§ **Exercise instructions**: An image-free, exact copy of the records below is required.

(Pixel coordinate grounding data)

+++++

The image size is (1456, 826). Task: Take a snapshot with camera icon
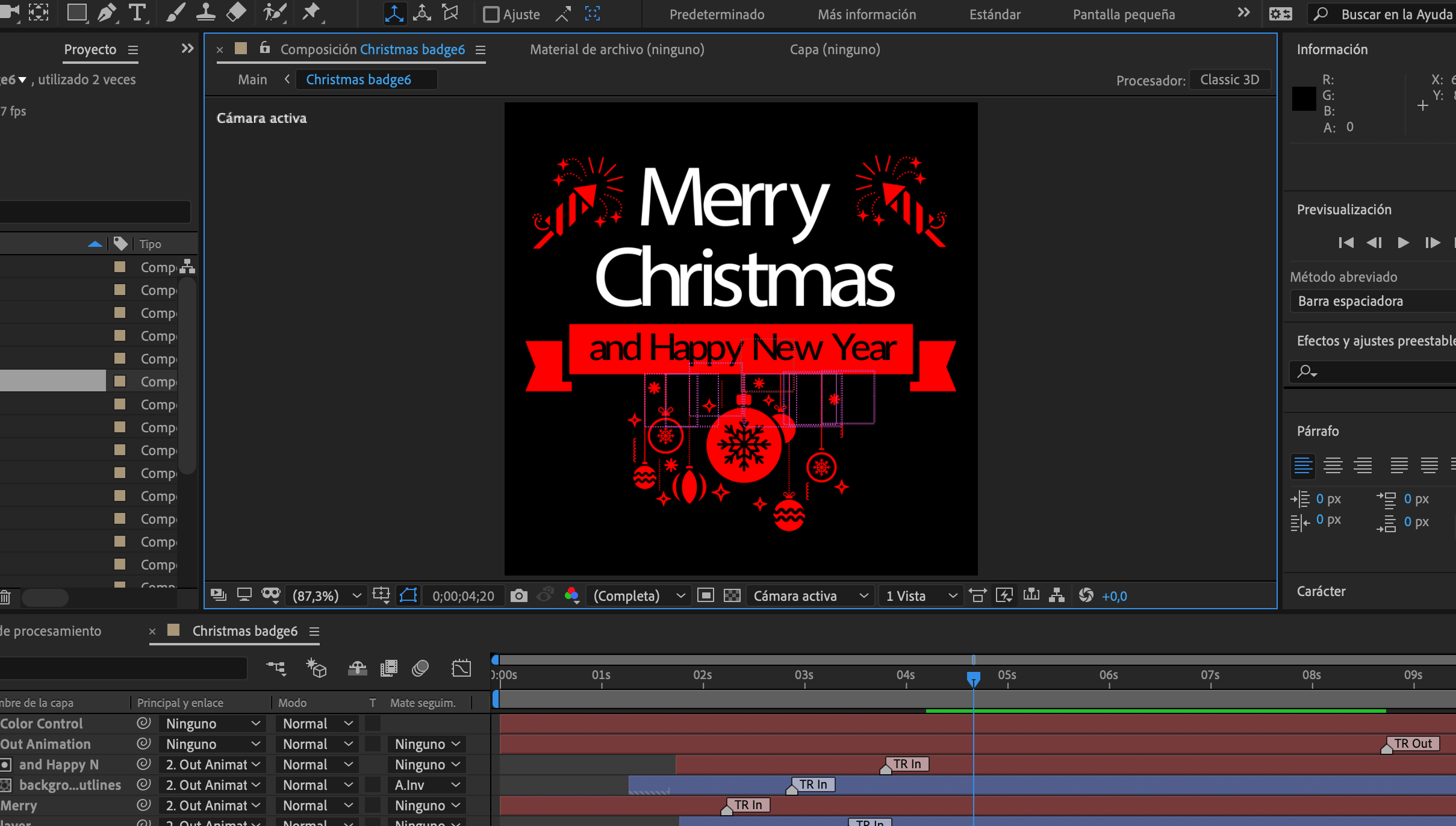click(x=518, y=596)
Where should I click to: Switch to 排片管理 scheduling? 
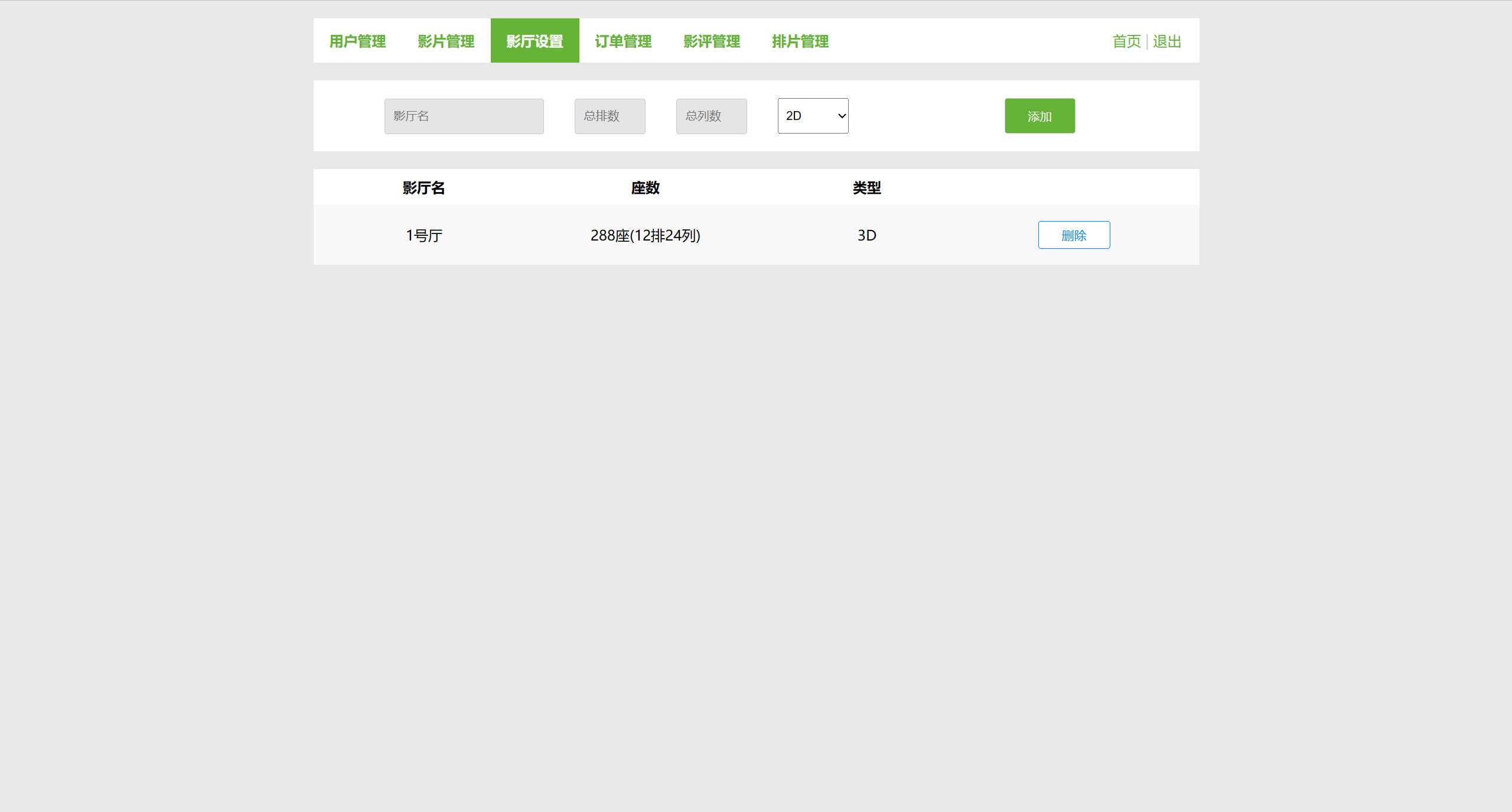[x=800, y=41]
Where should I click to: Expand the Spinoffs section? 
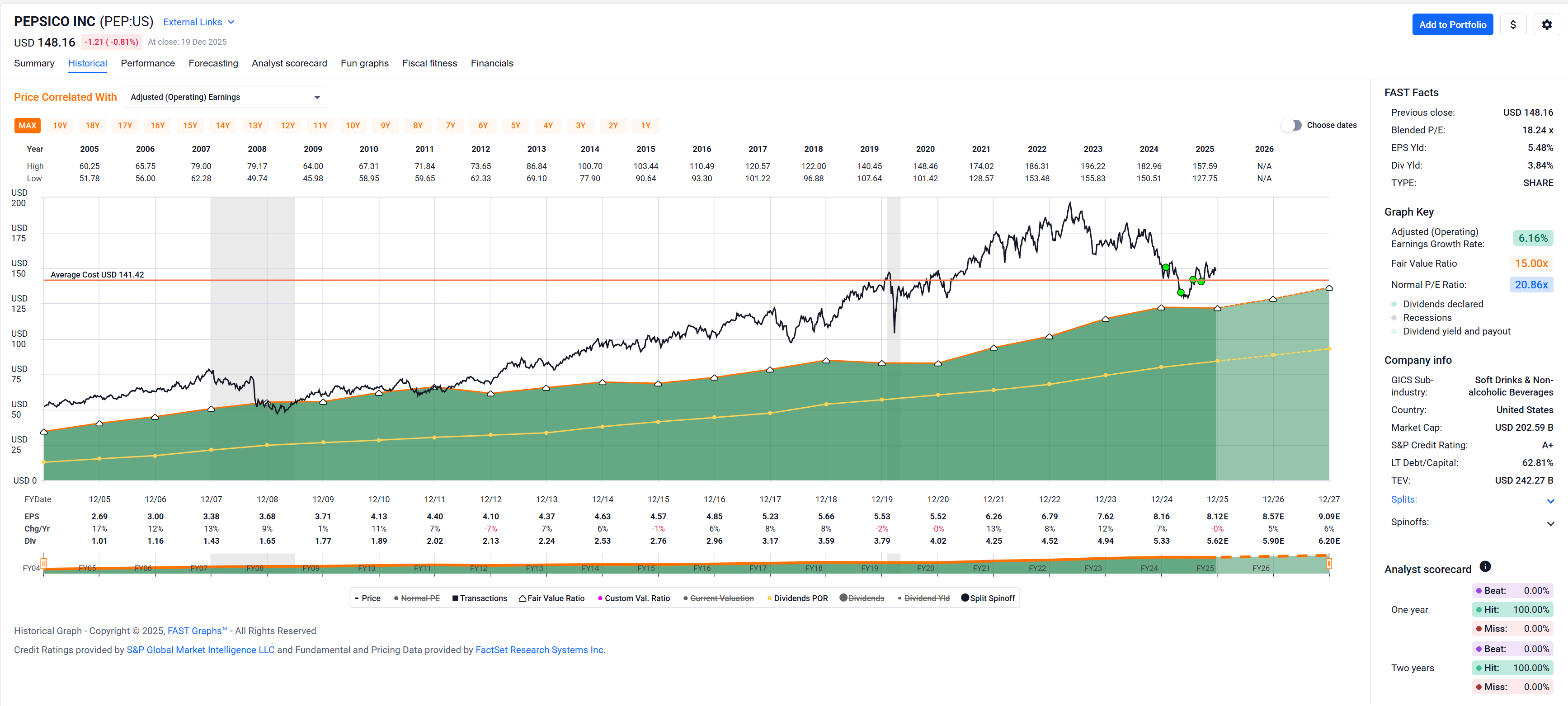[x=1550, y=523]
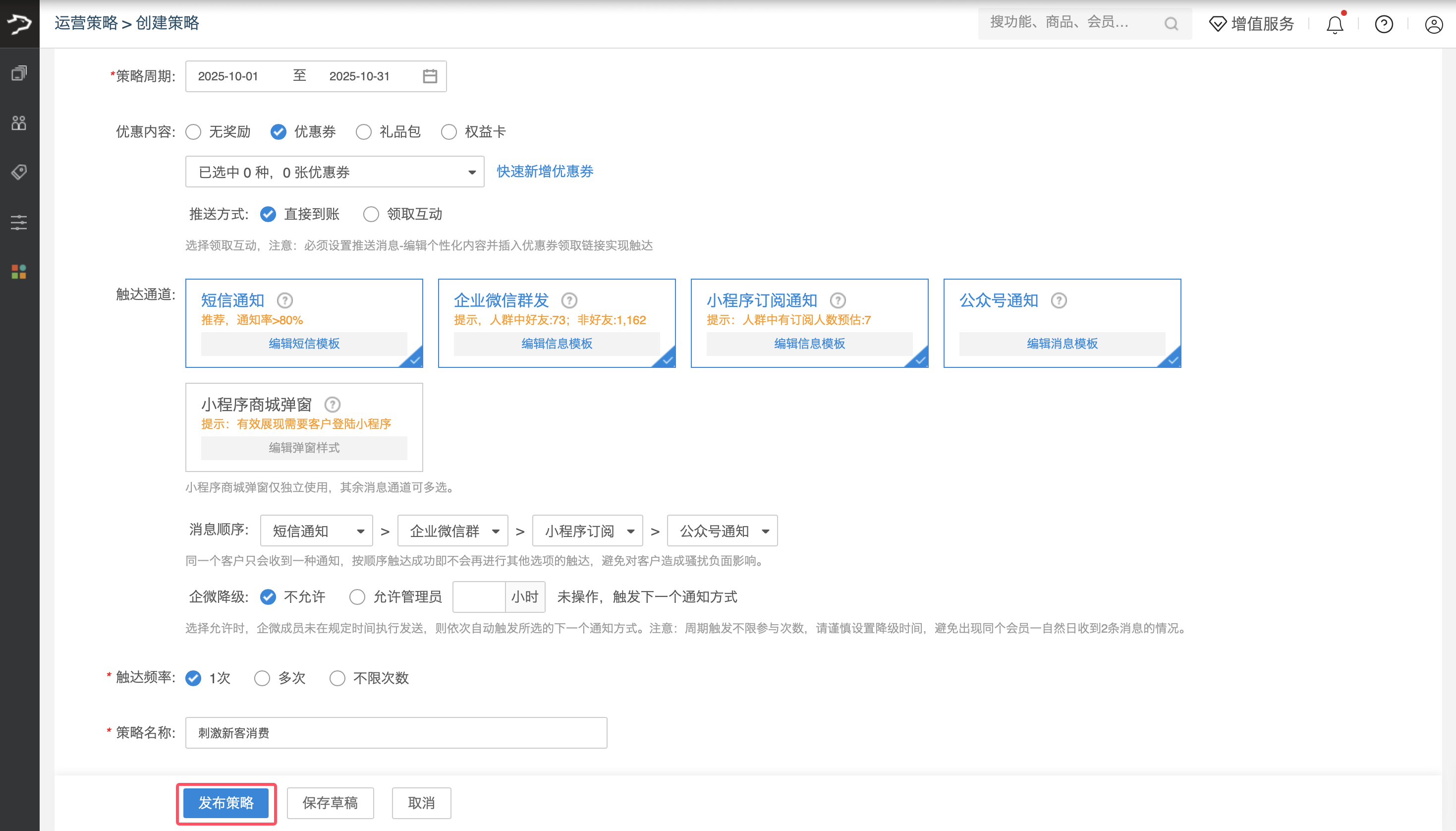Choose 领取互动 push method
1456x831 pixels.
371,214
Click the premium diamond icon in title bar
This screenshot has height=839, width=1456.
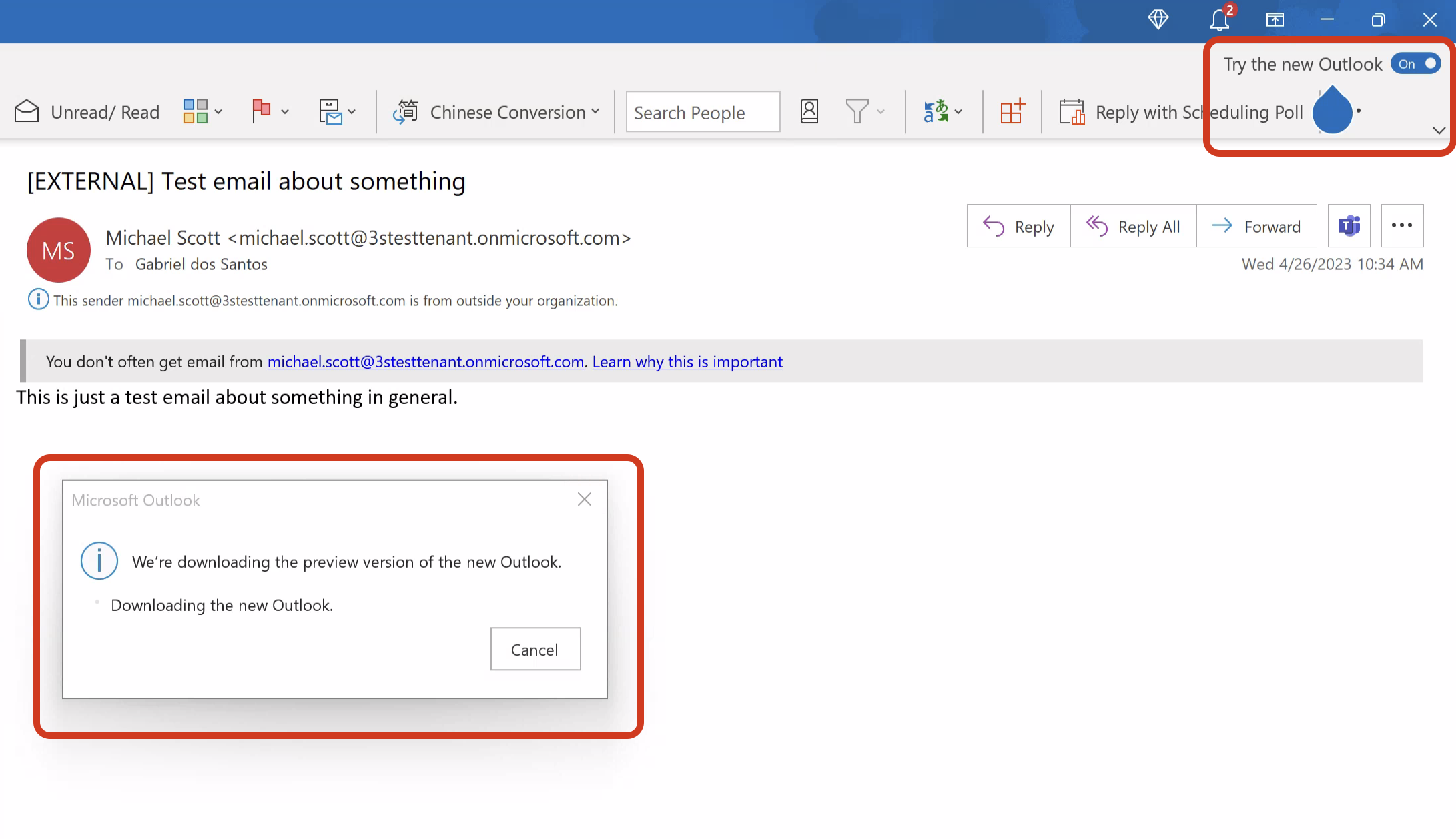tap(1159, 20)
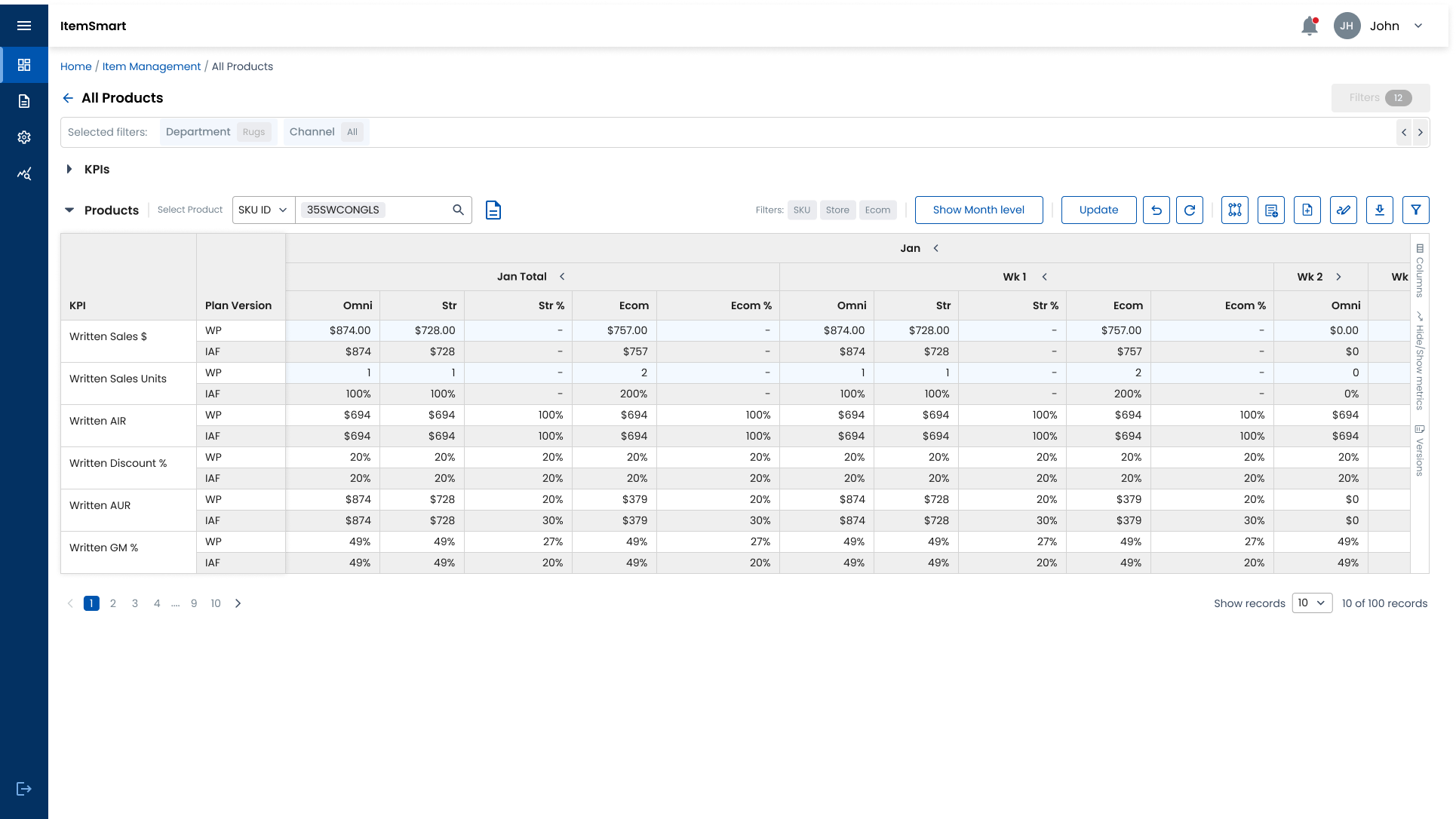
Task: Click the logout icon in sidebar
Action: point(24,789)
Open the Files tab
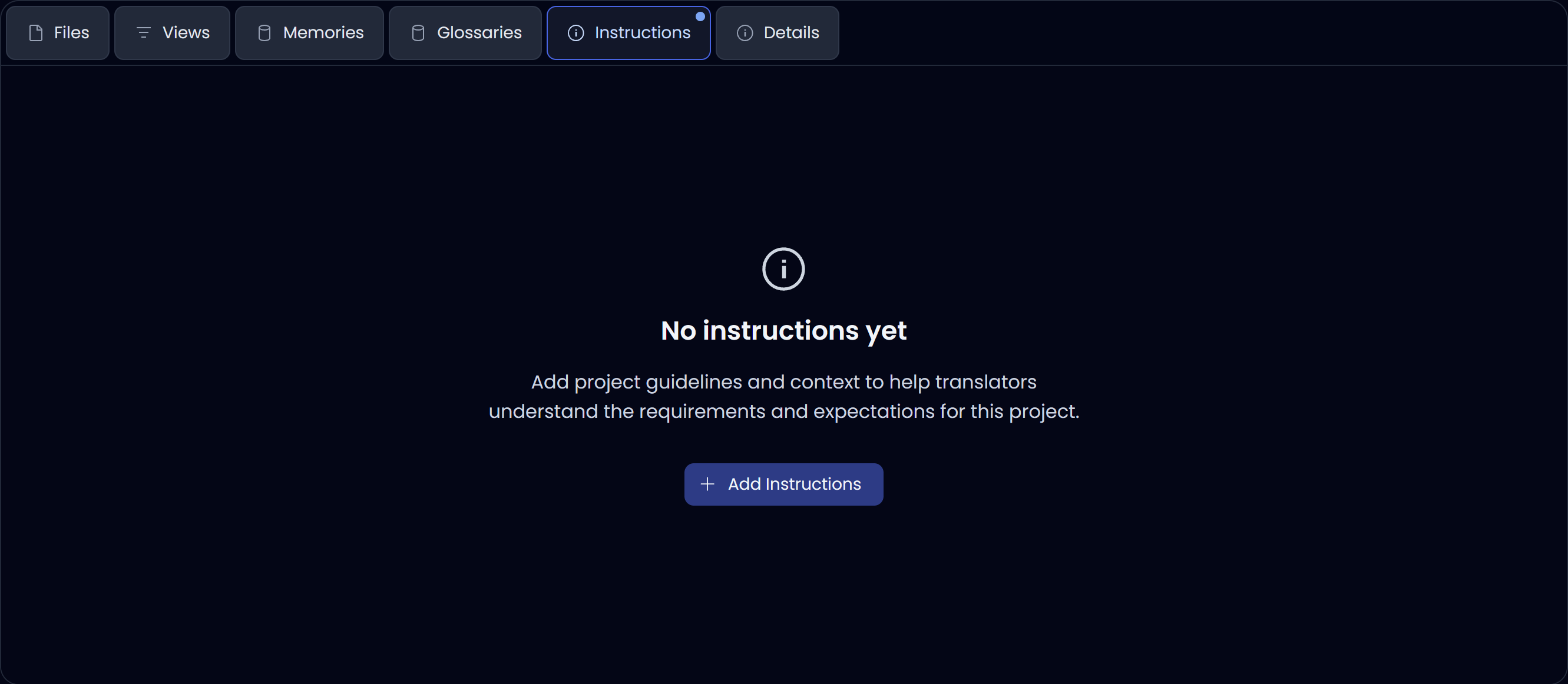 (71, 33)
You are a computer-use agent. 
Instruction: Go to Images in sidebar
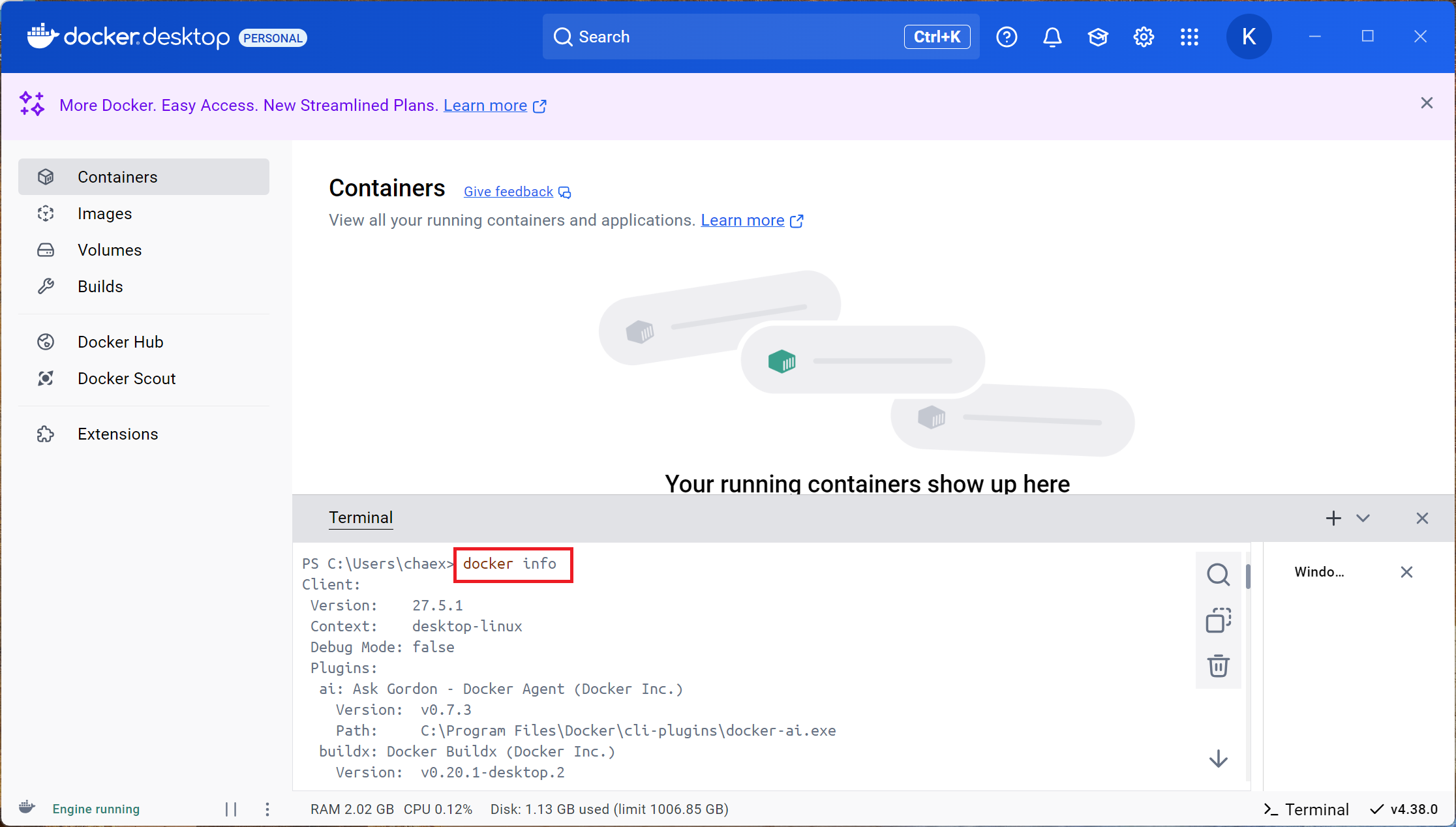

+++++

§ **Response to this task**:
The image size is (1456, 826). Task: Take a snapshot with camera icon
click(x=518, y=596)
Where should I click to: Switch to 排片管理 scheduling? 
[x=800, y=41]
Where should I click to: Expand the Spinoffs section? 
[x=1550, y=523]
Choose 领取互动 push method
1456x831 pixels.
371,214
Click the premium diamond icon in title bar
This screenshot has height=839, width=1456.
tap(1159, 20)
Task: Click the logout icon in sidebar
Action: point(24,789)
Open the Files tab
 (71, 33)
You are a computer-use agent. 
Instruction: Go to Images in sidebar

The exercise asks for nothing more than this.